Wednesday, April 11, 2018

Renewal

Currently I am re-reading Thomas Merton's Ways of the Christian Mystics. For those unfamiliar with Thomas Merton, he was in the last part of his life a Trappist monk, who became a modernized eremitic. I say modernized because he remained connected to the world through extensive correspondence and writing, while living a solitary life on the grounds of his abbey. He died, in fact, on a trip to Thailand for an ecumenical  conference on the spiritual life. One of his main interests and focuses of correspondence were with Buddhist monks.

In this little (and it is little: truly pocket sized) book he surveys English (Catholic), Russian and  Protestant spirituality and monasticism. The point of this brief post was prompted by this latter chapter. In it he discusses the surprising revival of Protestant monasticism in the post world war 2 period. He places Anglican monasticism outside of this, noting in an unexplained sentence that it is 'catholic'.
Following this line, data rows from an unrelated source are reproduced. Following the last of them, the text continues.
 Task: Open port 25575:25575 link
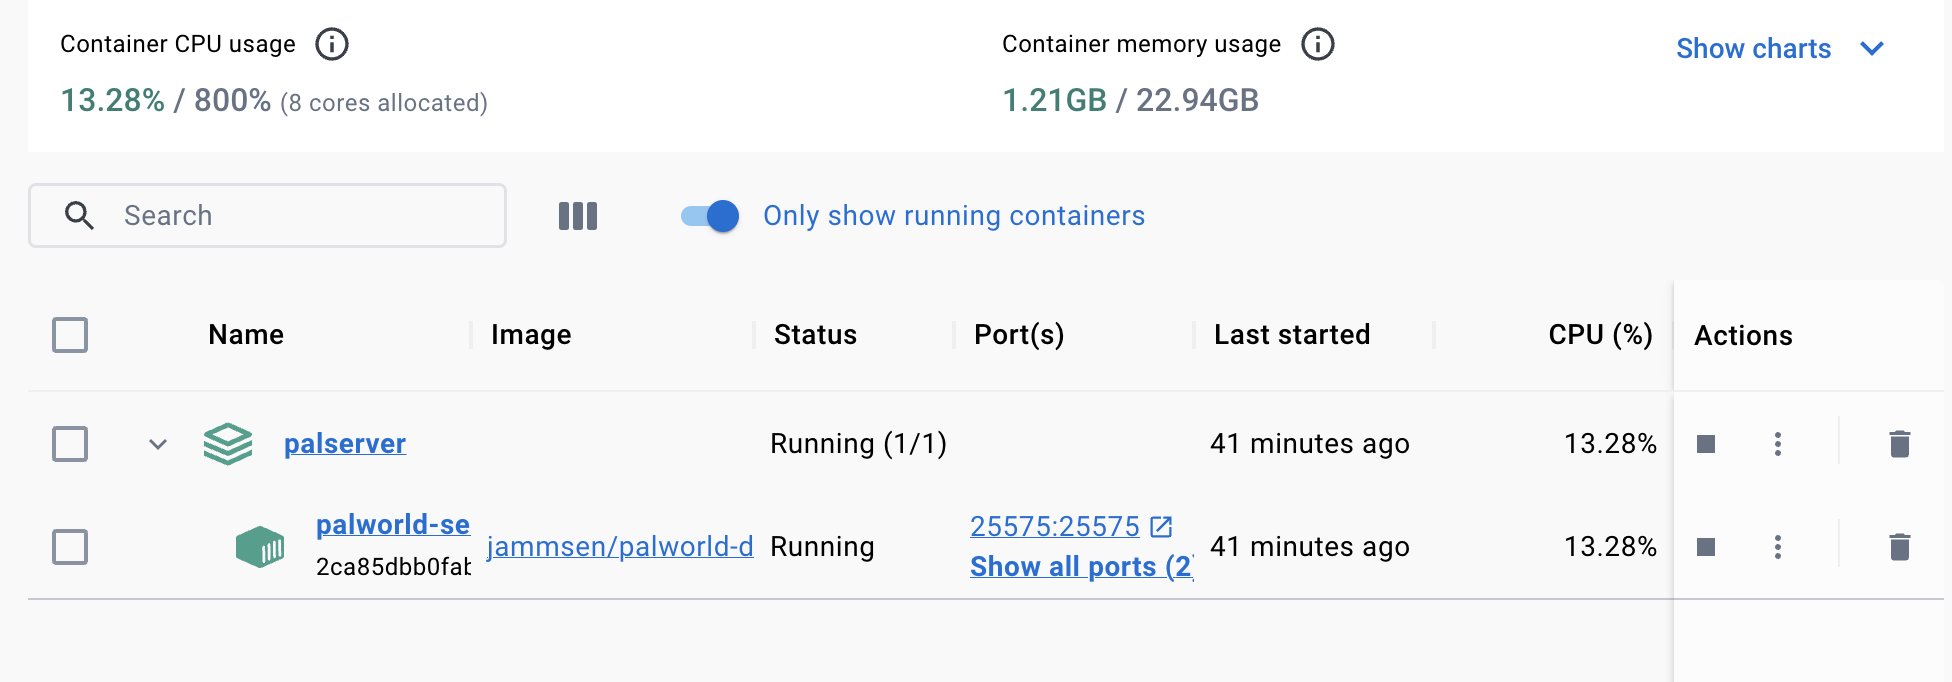tap(1055, 526)
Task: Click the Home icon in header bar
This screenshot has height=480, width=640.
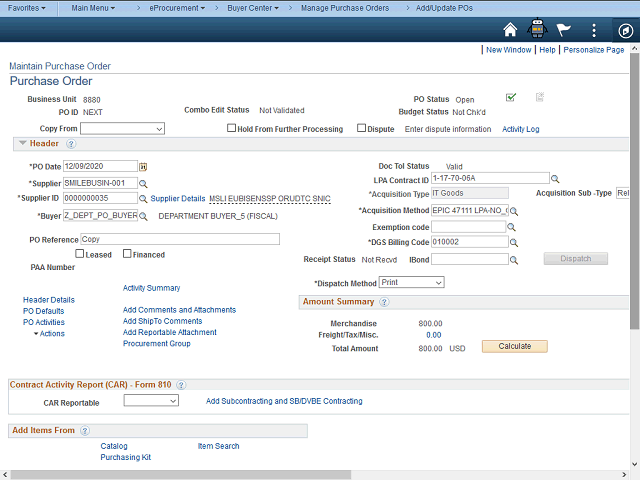Action: (510, 30)
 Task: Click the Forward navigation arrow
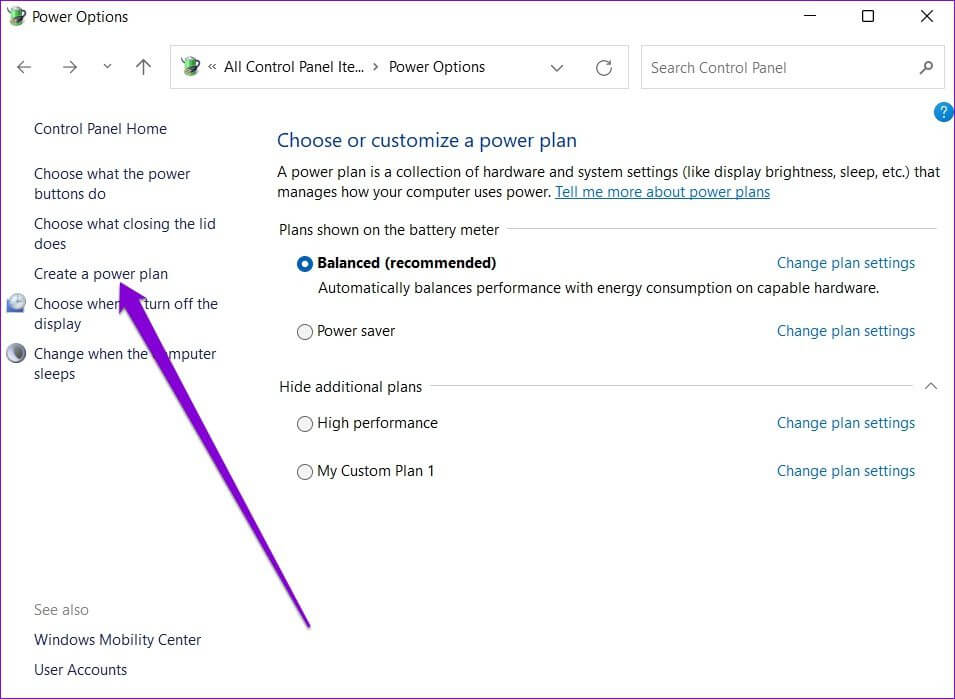[69, 67]
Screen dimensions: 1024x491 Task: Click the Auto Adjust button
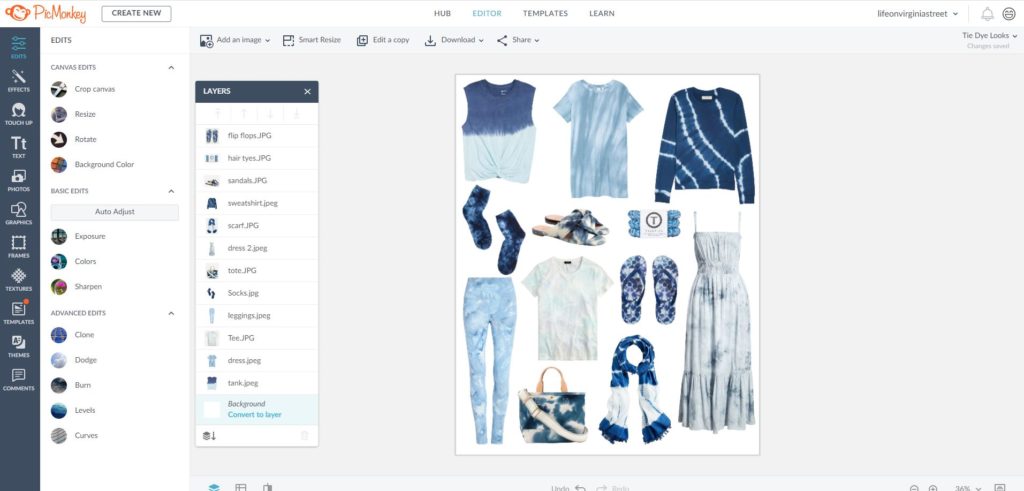[x=114, y=212]
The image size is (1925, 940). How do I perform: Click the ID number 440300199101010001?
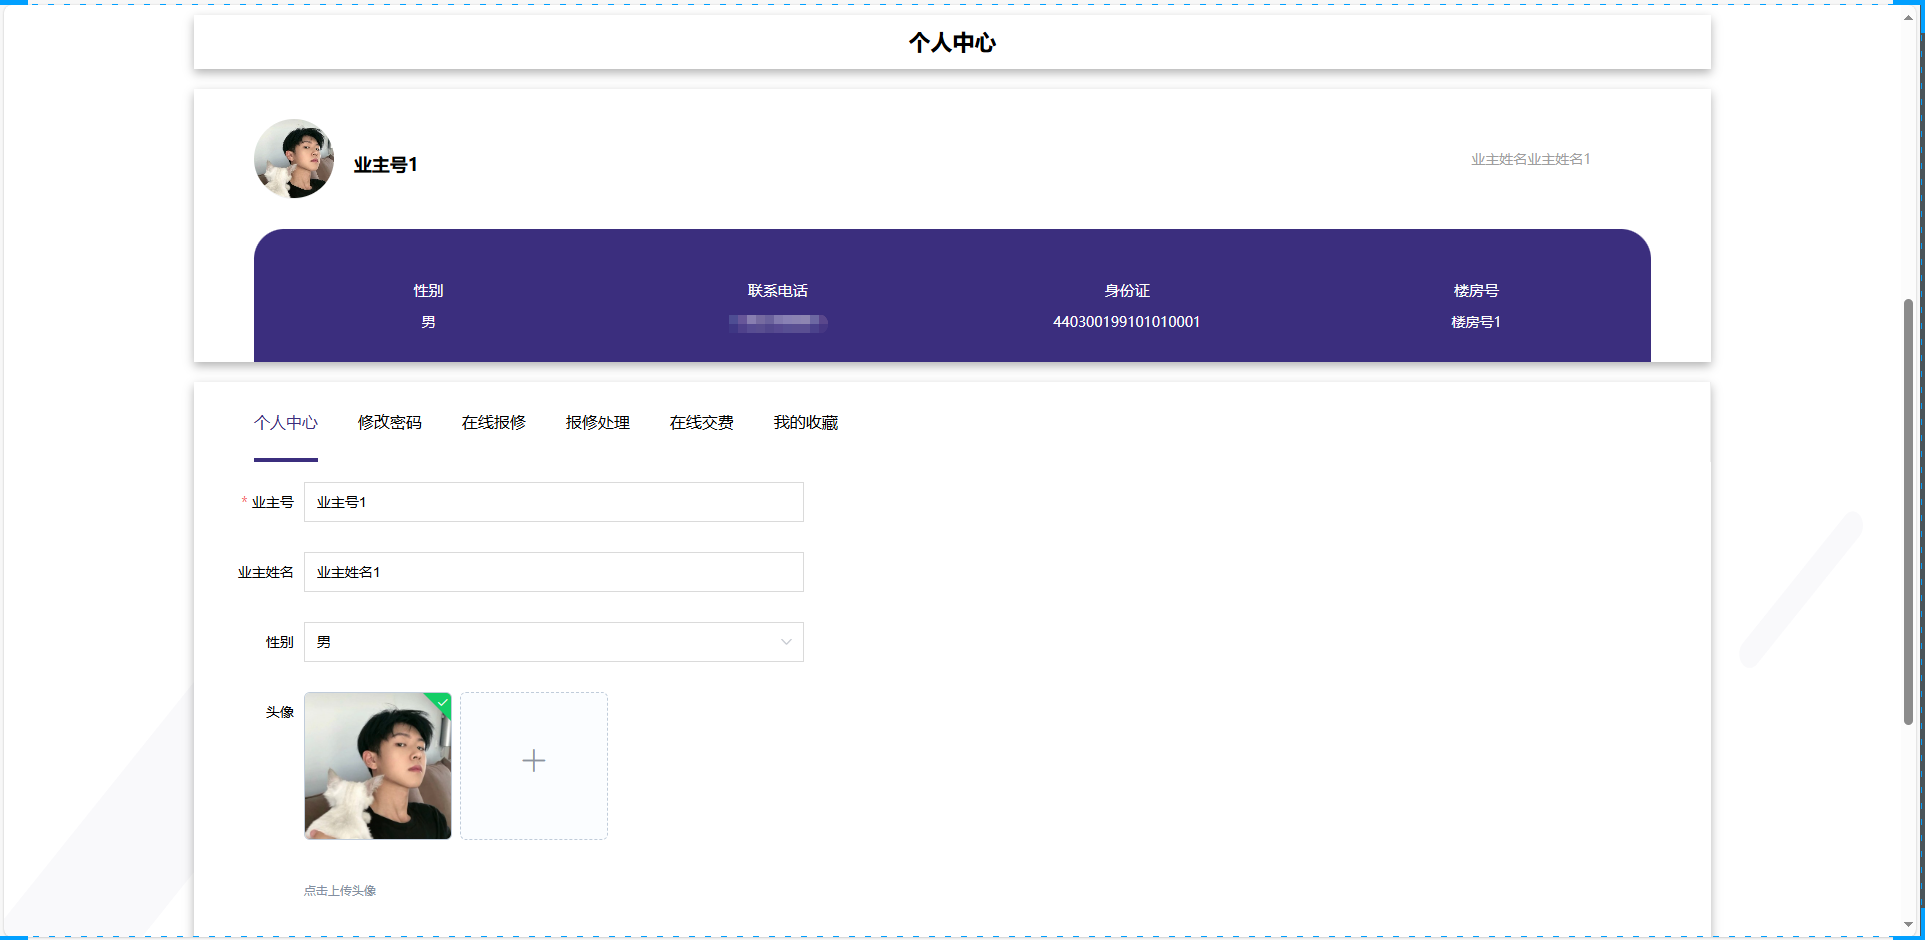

What interested me, however, were his comments on the revival and renewal of Christianity in the first two decades after the end of the second world war. He saw this Protestant style monasticism, exemplified by the TaizĂ© community as evidence for a revival and rejection of arid formalism. In the changes in liturgy, the moves towards a simpler Christianity focused on worship and charitable action in the world, he saw a pan-Christian revivalism and renewal.  Thomas Merton died in 1968, so he could not predict nor see the collapse of Christianity in the western world that began to be evident in the 1970s. Sociologists working in the last decades of the 20th century crunched the numbers and saw slippage as early as the 1950s. The Canadian sociologist Reginald Bibby, for example noted that despite the exponential growth in church construction and membership in the 1950s, churches were actually growing slower than the rate of population increase. Vitality hid an inner crumbling it seems. Sociologists have since begun to posit a change to another type of Christianity replacing institutions with individual or even online realities. But this is not a theory accepted by all such. Steve Bruce, the English sociologist sees decline, not change. Historians have joined the debate, attempting to find the time where decline began and reasons why.  Callum Brown the British historian of religion places the collapse as beginning in the 1960s and assigns the reason to the disappearance of women from the institutional church.  Debate rages among scholars of all sorts over whether the United States is the lone hold out or not in this western collapse of Christianity. So, soon after Thomas Merton's death churches emptied, the western world changed laws to root out Christian foundations, atheists began their boldest attacks on Christianity (claiming they were attacking 'religion' but Christianity was their target).

Of course, only time will tell but at this point the future does not look good for Christianity, and I would argue for western civilization as a project. Despite what that curious bunch called 'the new atheists' might argue, western civilization rested on a foundation of Christianity.